**Directions for this task**
Output everything in the listing exactly, with no line missing.

**Source material**

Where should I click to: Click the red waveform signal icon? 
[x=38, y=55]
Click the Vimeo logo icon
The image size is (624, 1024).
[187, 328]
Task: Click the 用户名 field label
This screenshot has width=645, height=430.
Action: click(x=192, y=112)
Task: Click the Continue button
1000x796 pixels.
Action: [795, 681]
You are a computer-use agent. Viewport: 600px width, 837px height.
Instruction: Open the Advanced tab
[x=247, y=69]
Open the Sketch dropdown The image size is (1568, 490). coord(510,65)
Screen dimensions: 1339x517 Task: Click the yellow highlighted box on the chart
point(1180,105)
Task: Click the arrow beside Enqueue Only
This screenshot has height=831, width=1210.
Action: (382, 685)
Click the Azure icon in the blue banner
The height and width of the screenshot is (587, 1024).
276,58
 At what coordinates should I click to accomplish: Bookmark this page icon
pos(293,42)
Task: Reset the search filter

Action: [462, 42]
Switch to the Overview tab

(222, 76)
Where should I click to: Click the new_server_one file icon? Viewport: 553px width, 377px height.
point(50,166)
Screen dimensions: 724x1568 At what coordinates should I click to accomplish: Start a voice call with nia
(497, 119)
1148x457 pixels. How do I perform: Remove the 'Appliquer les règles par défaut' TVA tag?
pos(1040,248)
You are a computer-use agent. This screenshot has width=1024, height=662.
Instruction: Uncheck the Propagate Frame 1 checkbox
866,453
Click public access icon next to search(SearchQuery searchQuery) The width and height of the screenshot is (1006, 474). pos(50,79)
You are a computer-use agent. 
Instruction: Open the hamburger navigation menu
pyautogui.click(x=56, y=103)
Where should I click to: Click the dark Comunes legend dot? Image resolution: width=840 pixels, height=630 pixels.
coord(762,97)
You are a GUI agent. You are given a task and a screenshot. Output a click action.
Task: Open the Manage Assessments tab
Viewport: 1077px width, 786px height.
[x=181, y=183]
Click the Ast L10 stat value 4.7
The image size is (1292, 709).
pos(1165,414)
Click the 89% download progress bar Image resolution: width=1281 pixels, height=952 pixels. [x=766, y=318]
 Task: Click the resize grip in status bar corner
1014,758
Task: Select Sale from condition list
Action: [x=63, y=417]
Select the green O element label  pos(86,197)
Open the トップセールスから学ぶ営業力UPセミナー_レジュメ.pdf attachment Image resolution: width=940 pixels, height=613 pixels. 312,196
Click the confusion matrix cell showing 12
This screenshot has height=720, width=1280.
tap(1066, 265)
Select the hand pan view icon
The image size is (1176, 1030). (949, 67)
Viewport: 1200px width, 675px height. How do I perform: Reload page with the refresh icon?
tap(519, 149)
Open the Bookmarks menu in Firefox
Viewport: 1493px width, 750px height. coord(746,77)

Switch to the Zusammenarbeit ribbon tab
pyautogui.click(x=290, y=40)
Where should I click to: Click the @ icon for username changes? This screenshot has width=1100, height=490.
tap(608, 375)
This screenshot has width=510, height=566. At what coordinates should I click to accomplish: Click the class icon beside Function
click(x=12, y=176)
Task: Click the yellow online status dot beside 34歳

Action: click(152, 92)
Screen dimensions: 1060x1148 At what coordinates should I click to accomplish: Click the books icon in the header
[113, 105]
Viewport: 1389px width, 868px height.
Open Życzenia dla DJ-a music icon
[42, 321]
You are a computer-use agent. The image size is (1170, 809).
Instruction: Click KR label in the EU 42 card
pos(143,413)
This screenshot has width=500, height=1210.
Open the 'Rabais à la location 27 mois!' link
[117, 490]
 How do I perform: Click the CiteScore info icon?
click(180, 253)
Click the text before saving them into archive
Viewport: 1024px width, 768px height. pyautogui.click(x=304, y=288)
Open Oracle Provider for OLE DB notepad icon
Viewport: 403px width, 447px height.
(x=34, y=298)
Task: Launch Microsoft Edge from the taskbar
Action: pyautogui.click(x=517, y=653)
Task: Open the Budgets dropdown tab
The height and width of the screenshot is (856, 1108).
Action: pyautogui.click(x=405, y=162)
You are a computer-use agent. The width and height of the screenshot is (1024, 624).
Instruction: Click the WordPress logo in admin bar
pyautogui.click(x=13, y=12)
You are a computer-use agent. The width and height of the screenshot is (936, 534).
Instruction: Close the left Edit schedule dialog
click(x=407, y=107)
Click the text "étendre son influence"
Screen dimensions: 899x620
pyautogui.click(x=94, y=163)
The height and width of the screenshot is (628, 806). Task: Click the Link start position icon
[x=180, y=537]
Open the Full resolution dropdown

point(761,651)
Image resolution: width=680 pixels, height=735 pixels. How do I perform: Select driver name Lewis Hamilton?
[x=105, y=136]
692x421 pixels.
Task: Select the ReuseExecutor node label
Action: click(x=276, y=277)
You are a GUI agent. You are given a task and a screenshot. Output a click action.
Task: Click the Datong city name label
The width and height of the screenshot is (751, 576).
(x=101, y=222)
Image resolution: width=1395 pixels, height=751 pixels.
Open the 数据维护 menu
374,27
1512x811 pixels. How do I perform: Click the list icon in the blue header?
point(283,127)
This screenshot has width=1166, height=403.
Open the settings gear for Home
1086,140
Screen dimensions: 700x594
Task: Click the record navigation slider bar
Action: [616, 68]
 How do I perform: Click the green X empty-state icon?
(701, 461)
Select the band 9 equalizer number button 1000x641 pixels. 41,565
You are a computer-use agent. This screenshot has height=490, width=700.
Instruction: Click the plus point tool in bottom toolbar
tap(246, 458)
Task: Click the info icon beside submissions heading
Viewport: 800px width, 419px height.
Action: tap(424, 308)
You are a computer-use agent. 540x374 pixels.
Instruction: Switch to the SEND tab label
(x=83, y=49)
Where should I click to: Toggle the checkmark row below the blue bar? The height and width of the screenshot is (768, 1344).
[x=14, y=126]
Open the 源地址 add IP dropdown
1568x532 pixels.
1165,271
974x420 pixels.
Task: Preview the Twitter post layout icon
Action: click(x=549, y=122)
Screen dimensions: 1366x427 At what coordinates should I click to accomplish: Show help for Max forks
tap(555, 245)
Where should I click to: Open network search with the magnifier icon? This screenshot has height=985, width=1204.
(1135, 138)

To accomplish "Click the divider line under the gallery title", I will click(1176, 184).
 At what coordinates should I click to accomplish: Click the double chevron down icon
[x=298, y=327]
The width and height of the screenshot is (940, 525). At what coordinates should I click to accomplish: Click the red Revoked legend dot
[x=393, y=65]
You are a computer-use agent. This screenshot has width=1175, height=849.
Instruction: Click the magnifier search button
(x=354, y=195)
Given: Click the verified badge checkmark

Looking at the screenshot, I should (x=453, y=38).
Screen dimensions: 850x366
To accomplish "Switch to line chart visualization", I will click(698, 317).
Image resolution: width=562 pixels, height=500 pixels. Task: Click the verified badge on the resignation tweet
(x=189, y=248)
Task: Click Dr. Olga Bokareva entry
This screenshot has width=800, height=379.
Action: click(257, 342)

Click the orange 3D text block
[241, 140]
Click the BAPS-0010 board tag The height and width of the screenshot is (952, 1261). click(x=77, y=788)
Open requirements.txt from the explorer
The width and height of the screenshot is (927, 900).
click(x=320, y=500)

**Answer box**
Where should I click to: Click the red waveform signal icon? 
[x=38, y=55]
Click the Vimeo logo icon
The image size is (624, 1024).
[187, 328]
Task: Click the 用户名 field label
This screenshot has width=645, height=430.
Action: click(x=192, y=112)
Task: Click the Continue button
1000x796 pixels.
Action: [795, 681]
You are a computer-use agent. Viewport: 600px width, 837px height.
Instruction: Open the Advanced tab
[x=247, y=69]
Open the Sketch dropdown The image size is (1568, 490). coord(510,65)
Screen dimensions: 1339x517 Task: Click the yellow highlighted box on the chart
point(1180,105)
Task: Click the arrow beside Enqueue Only
This screenshot has height=831, width=1210.
Action: (382, 685)
Click the Azure icon in the blue banner
The height and width of the screenshot is (587, 1024).
276,58
 At what coordinates should I click to accomplish: Bookmark this page icon
pos(293,42)
Task: Reset the search filter

Action: [462, 42]
Switch to the Overview tab

(222, 76)
Where should I click to: Click the new_server_one file icon? Viewport: 553px width, 377px height.
point(50,166)
Screen dimensions: 724x1568 At what coordinates should I click to accomplish: Start a voice call with nia
(497, 119)
1148x457 pixels. How do I perform: Remove the 'Appliquer les règles par défaut' TVA tag?
pos(1040,248)
You are a computer-use agent. This screenshot has width=1024, height=662.
Instruction: Uncheck the Propagate Frame 1 checkbox
866,453
Click public access icon next to search(SearchQuery searchQuery) The width and height of the screenshot is (1006, 474). pos(50,79)
You are a computer-use agent. 
Instruction: Open the hamburger navigation menu
pyautogui.click(x=56, y=103)
Where should I click to: Click the dark Comunes legend dot? Image resolution: width=840 pixels, height=630 pixels.
coord(762,97)
You are a GUI agent. You are given a task and a screenshot. Output a click action.
Task: Open the Manage Assessments tab
Viewport: 1077px width, 786px height.
[x=181, y=183]
Click the Ast L10 stat value 4.7
The image size is (1292, 709).
pos(1165,414)
Click the 89% download progress bar Image resolution: width=1281 pixels, height=952 pixels. [x=766, y=318]
 Task: Click the resize grip in status bar corner
1014,758
Task: Select Sale from condition list
Action: [x=63, y=417]
Select the green O element label  pos(86,197)
Open the トップセールスから学ぶ営業力UPセミナー_レジュメ.pdf attachment Image resolution: width=940 pixels, height=613 pixels. 312,196
Click the confusion matrix cell showing 12
This screenshot has height=720, width=1280.
tap(1066, 265)
Select the hand pan view icon
The image size is (1176, 1030). (949, 67)
Viewport: 1200px width, 675px height. How do I perform: Reload page with the refresh icon?
tap(519, 149)
Open the Bookmarks menu in Firefox
Viewport: 1493px width, 750px height. coord(746,77)

Switch to the Zusammenarbeit ribbon tab
pyautogui.click(x=290, y=40)
Where should I click to: Click the @ icon for username changes? This screenshot has width=1100, height=490.
tap(608, 375)
This screenshot has width=510, height=566. At what coordinates should I click to accomplish: Click the class icon beside Function
click(x=12, y=176)
Task: Click the yellow online status dot beside 34歳

Action: click(152, 92)
Screen dimensions: 1060x1148 At what coordinates should I click to accomplish: Click the books icon in the header
[113, 105]
Viewport: 1389px width, 868px height.
Open Życzenia dla DJ-a music icon
[42, 321]
You are a computer-use agent. The image size is (1170, 809).
Instruction: Click KR label in the EU 42 card
pos(143,413)
This screenshot has width=500, height=1210.
Open the 'Rabais à la location 27 mois!' link
[117, 490]
 How do I perform: Click the CiteScore info icon?
click(180, 253)
Click the text before saving them into archive
Viewport: 1024px width, 768px height. pyautogui.click(x=304, y=288)
Open Oracle Provider for OLE DB notepad icon
Viewport: 403px width, 447px height.
(x=34, y=298)
Task: Launch Microsoft Edge from the taskbar
Action: pyautogui.click(x=517, y=653)
Task: Open the Budgets dropdown tab
The height and width of the screenshot is (856, 1108).
Action: pyautogui.click(x=405, y=162)
You are a computer-use agent. The width and height of the screenshot is (1024, 624).
Instruction: Click the WordPress logo in admin bar
pyautogui.click(x=13, y=12)
You are a computer-use agent. The width and height of the screenshot is (936, 534).
Instruction: Close the left Edit schedule dialog
click(x=407, y=107)
Click the text "étendre son influence"
Screen dimensions: 899x620
pyautogui.click(x=94, y=163)
The height and width of the screenshot is (628, 806). Task: Click the Link start position icon
[x=180, y=537]
Open the Full resolution dropdown

point(761,651)
Image resolution: width=680 pixels, height=735 pixels. How do I perform: Select driver name Lewis Hamilton?
[x=105, y=136]
692x421 pixels.
Task: Select the ReuseExecutor node label
Action: click(x=276, y=277)
You are a GUI agent. You are given a task and a screenshot. Output a click action.
Task: Click the Datong city name label
The width and height of the screenshot is (751, 576).
(x=101, y=222)
Image resolution: width=1395 pixels, height=751 pixels.
Open the 数据维护 menu
374,27
1512x811 pixels. How do I perform: Click the list icon in the blue header?
point(283,127)
This screenshot has width=1166, height=403.
Open the settings gear for Home
1086,140
Screen dimensions: 700x594
Task: Click the record navigation slider bar
Action: [616, 68]
 How do I perform: Click the green X empty-state icon?
(701, 461)
Select the band 9 equalizer number button 1000x641 pixels. 41,565
You are a computer-use agent. This screenshot has height=490, width=700.
Instruction: Click the plus point tool in bottom toolbar
tap(246, 458)
Task: Click the info icon beside submissions heading
Viewport: 800px width, 419px height.
Action: tap(424, 308)
You are a computer-use agent. 540x374 pixels.
Instruction: Switch to the SEND tab label
(x=83, y=49)
Where should I click to: Toggle the checkmark row below the blue bar? The height and width of the screenshot is (768, 1344).
[x=14, y=126]
Open the 源地址 add IP dropdown
1568x532 pixels.
1165,271
974x420 pixels.
Task: Preview the Twitter post layout icon
Action: click(x=549, y=122)
Screen dimensions: 1366x427 At what coordinates should I click to accomplish: Show help for Max forks
tap(555, 245)
Where should I click to: Open network search with the magnifier icon? This screenshot has height=985, width=1204.
(1135, 138)

To accomplish "Click the divider line under the gallery title", I will click(1176, 184).
 At what coordinates should I click to accomplish: Click the double chevron down icon
[x=298, y=327]
The width and height of the screenshot is (940, 525). At what coordinates should I click to accomplish: Click the red Revoked legend dot
[x=393, y=65]
You are a computer-use agent. This screenshot has width=1175, height=849.
Instruction: Click the magnifier search button
(x=354, y=195)
Given: Click the verified badge checkmark

Looking at the screenshot, I should (x=453, y=38).
Screen dimensions: 850x366
To accomplish "Switch to line chart visualization", I will click(698, 317).
Image resolution: width=562 pixels, height=500 pixels. Task: Click the verified badge on the resignation tweet
(x=189, y=248)
Task: Click Dr. Olga Bokareva entry
This screenshot has width=800, height=379.
Action: click(257, 342)

Click the orange 3D text block
[241, 140]
Click the BAPS-0010 board tag The height and width of the screenshot is (952, 1261). click(x=77, y=788)
Open requirements.txt from the explorer
The width and height of the screenshot is (927, 900).
click(x=320, y=500)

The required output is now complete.